Pete’s comments about burying or landfilling carbon black, brought to mind the amazingly fertile, enigmatic Tierra Preta of the Amazon basin.
https://en.m.wikipedia.org/wiki/Terra_preta
Terra preta owes its characteristic black color to its weathered charcoal content,[2] and was made by adding a mixture of charcoal, bone, broken pottery, compost and manure to the low fertility Amazonian soil. A product of indigenous soil management and slash-and-char agriculture,[3] the charcoal is stable and remains in the soil for thousands of years, binding and retaining minerals and nutrients.[4][5]
Does the “stable for 1000s of years” answer some questions about the utility of buring carbon black?
A new hypothesis for the origin of Amazonian Dark Earths
https://www.nature.com/articles/s41467-020-20184-2
Is this new hypothesis correct?

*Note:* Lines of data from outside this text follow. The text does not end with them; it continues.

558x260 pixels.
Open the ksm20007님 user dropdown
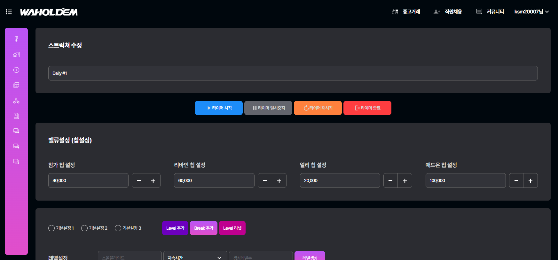531,12
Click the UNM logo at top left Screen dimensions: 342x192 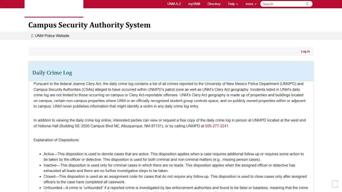tap(54, 8)
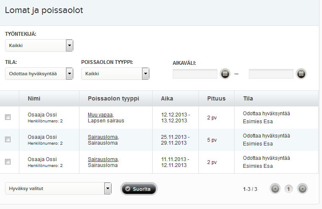Open the end date calendar picker
322x209 pixels.
pos(301,74)
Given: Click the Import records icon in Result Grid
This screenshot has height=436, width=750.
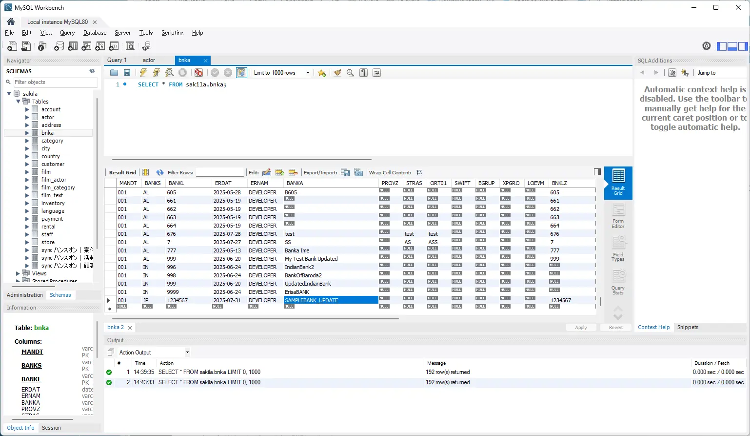Looking at the screenshot, I should [x=358, y=172].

IDK.
But, the carbon has been sequestered in these soils for a 1000+ years, these soils are acknowledged as significantly more fertile than the typical rainforest soil, and highly productive.

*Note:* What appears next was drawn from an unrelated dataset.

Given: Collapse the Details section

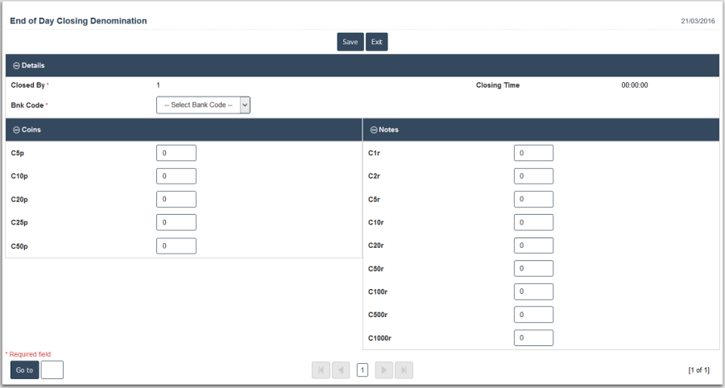Looking at the screenshot, I should tap(16, 66).
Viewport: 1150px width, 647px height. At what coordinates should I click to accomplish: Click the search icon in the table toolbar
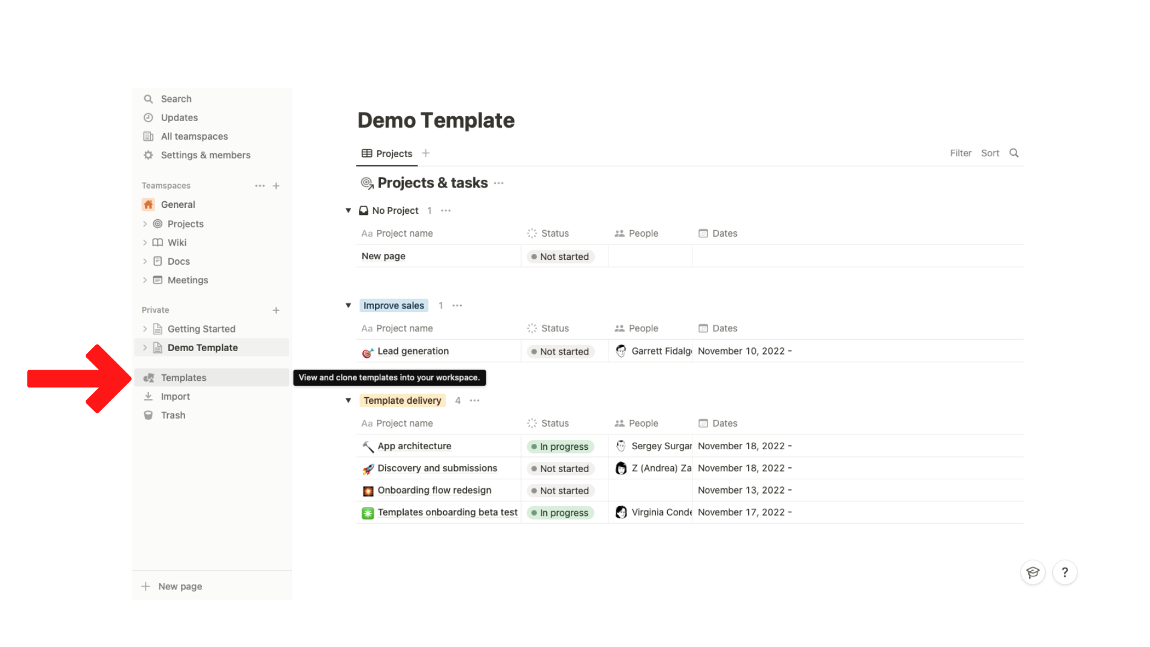pyautogui.click(x=1013, y=153)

it makes me think that perhaps capturing CO2 in an appropriate carbon form, mught be used to improve farm land soils.
I’ve visited / toured experimental sites on which biosolids compost was added.

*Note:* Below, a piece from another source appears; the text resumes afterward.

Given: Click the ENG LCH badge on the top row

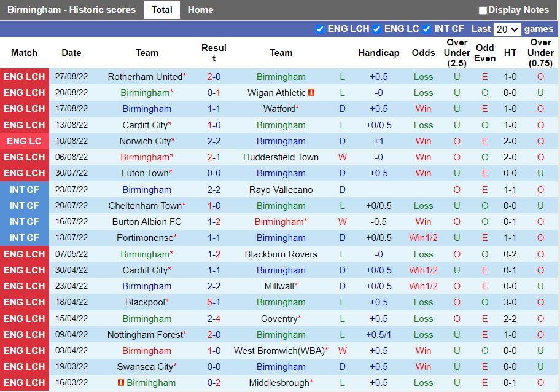Looking at the screenshot, I should (25, 76).
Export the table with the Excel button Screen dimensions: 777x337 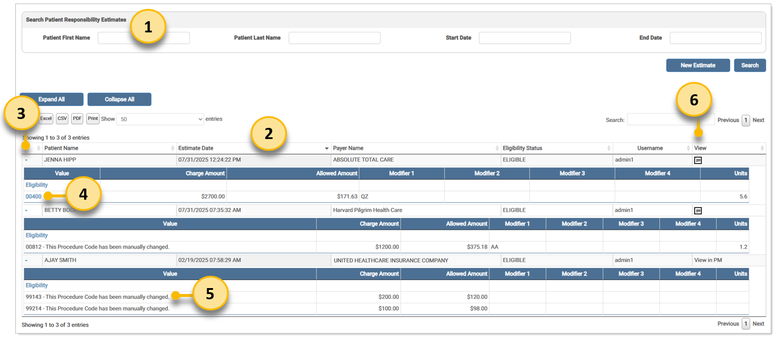[x=46, y=119]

While there are definite benefits, the COSTS associated with composting, the aesthetics (smell and NIMBY) of the composting operations, the costs of buying, transporting, and spreading the compost were significant obstacles.
AND - EPA regulations regarding allowed amounts of nutrients (N, P, K; due to runoff water pollution) that could be spread on a given area, were at odds with the amount of compost required to achieve the compost benefits.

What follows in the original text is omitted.